Tuesday, October 13, 2009

The Story of the Gap Year

5 travel execs sit in a boardroom, brainstorming, seeking an idea for a new niche market. The green glow from the screens reflecting in their spectacle lens and the hum of the grey Olivetti PC's around them breaking the silence.

"We need a market that has lots of disposable income and lots of time to spend it"
"And it would be best if they didn't analyse the cost-value of their spending"
"We should find a market with more spare time"
"As we are a student-orientated agency shouldn't we target students? They have spare time... but never enough, and they have money.... but never, ever enough... hang on, why are we in this market?"
"What about students before they are students? We could encourage them to defer studying for a year..... a whole year of profit...."
"Plus it would be a last chance to get them when they still have mummy and daddy's money to spend, then they really won't care what they spend it on"
"We can market as a life-changing experience, without which further education would be useless wasted"
"Yes, let's go for the 'something to put on the CV' route, insinuating that the costs will be dwarfed by higher salaries a few years down the line!"
"Er, hang on guys, legions of teenage, public school brats with no life experience and no concept of respect for other cultures.... won't that destroy the reputation of the normal British backpackers? The very market that has got us where we are, the market that we have built our entire firm upon?" the fifth, and until now silent, member states.
The rest give him a wearied, withered grimace, a 'What's your point?' look. Why didn't he get it?

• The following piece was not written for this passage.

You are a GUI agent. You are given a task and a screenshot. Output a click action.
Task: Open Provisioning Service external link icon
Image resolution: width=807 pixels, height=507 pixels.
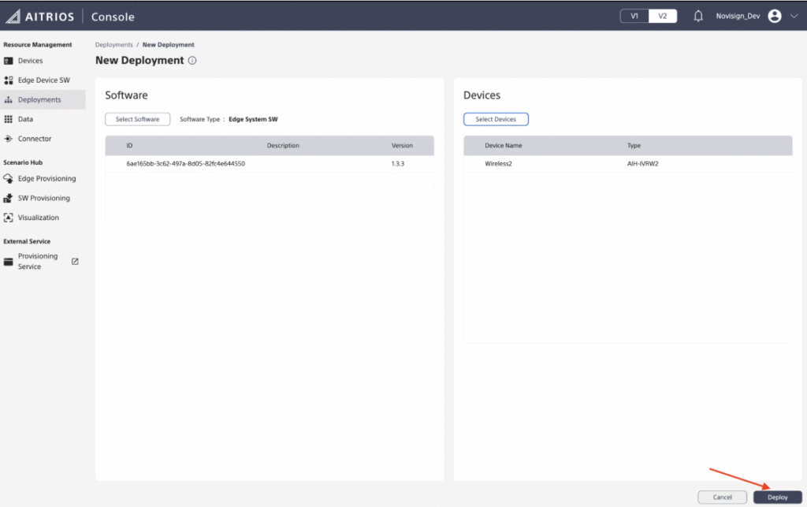pos(75,262)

And so the Gap Year was born.

Nobody could have predicted what a runaway success such a cynical marketing plan could be. Overland tour companies saw their dwindling profits boost phenomenally - after years of 'doing it for themselves' the kids wanted to be looked after again, ironically at the same time putting another barrier between them and the life experience their parents thought they were getting. A whole host of spin-off start-ups were spawned in the wake of the Gap wave. Not in the least were the 'very-much-for-profit volunteer organisations that charged an arm and a leg to send kids to volunteer in places they really were not needed (teaching in capital cities for example), and did any money trickle down to these communities? Don't be silly. What a great idea, instead of paying people to work you charge them for it, and through the nose at that and you keep all the money.

Once they have 'dome their bit' of course the brats can move on to dreadlocks and banana pancakes on the Khao Sanh road, to collapsing under a full moon on Ko-Phan-Ngan and on to the annual 'Australia East Coast Brit-Brat Shagathon'.

All this from one stuffy board meeting. If only they could have seen the future.